[PATCH v3 1/5] perf record off-cpu: Add direct off-cpu event

From: Howard Chu
Date: Fri Jul 26 2024 - 06:28:59 EST


Add direct off-cpu event called "offcpu-time-direct". Add a threshold to
dump direct off-cpu samples, "--off-cpu-thresh". Default value of
--off-cpu-thresh is UULONG_MAX(no direct off-cpu samples), and
--off-cpu-thresh's unit is milliseconds.

Bind fds and sample_id in off_cpu_start()

Note that we add "offcpu-time-direct" event using parse_event(), because we
need to make it no-inherit, otherwise perf_event_open() will fail.

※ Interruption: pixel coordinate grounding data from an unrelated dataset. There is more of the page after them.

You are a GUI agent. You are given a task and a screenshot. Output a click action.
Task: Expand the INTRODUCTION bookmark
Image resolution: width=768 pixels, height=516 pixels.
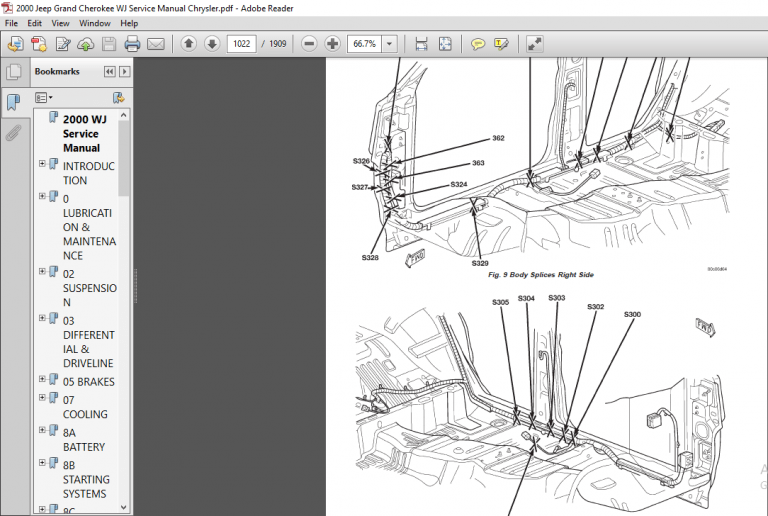click(43, 164)
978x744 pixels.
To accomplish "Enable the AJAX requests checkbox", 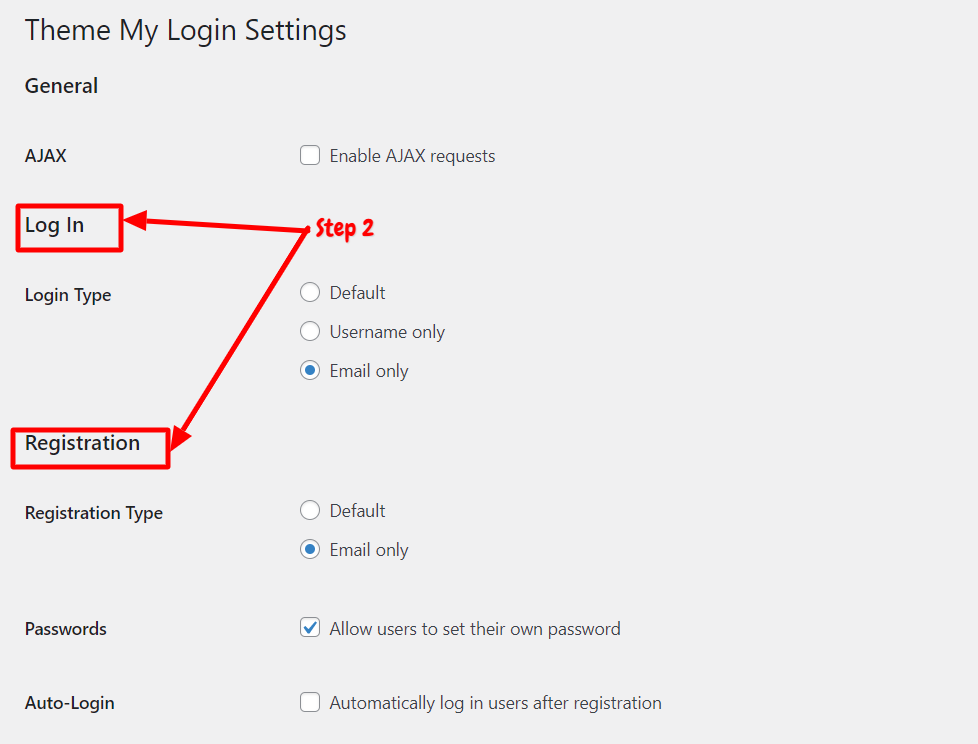I will pyautogui.click(x=310, y=155).
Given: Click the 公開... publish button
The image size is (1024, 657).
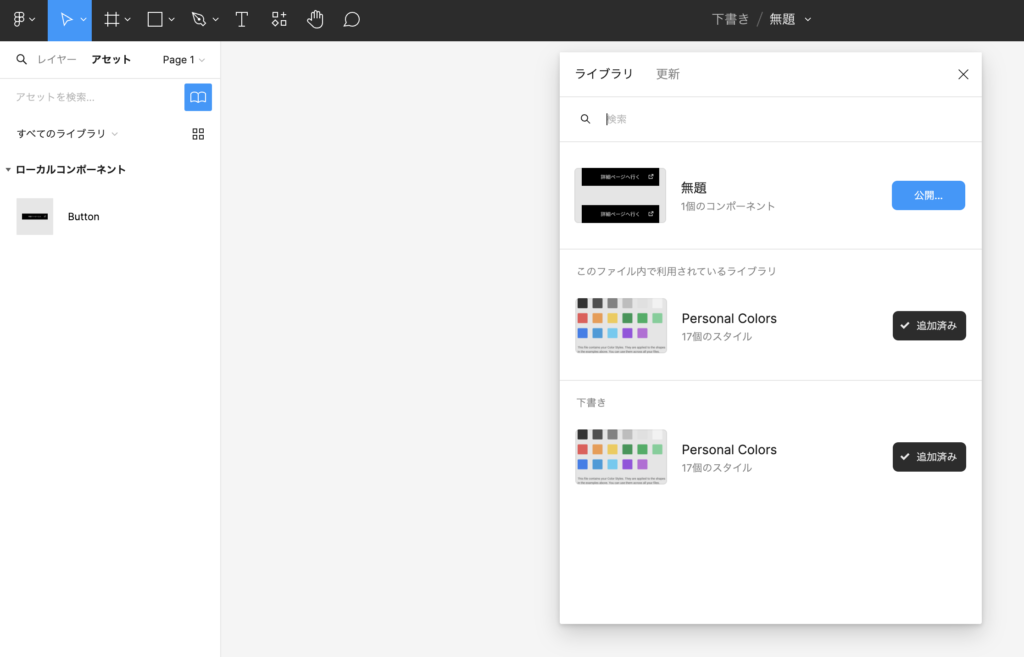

Introduce sample_type_embed, indicating the sample_type of a sample
embedded in BPF output. More discussions in later patches.

Signed-off-by: Howard Chu <howardchu95@xxxxxxxxx>
Suggested-by: Ian Rogers <irogers@xxxxxxxxxx>
---
tools/perf/builtin-record.c | 2 ++
tools/perf/util/bpf_off_cpu.c | 53 ++++++++++++++++++++++++++++++++++-
tools/perf/util/off_cpu.h | 1 +
tools/perf/util/record.h | 1 +
4 files changed, 56 insertions(+), 1 deletion(-)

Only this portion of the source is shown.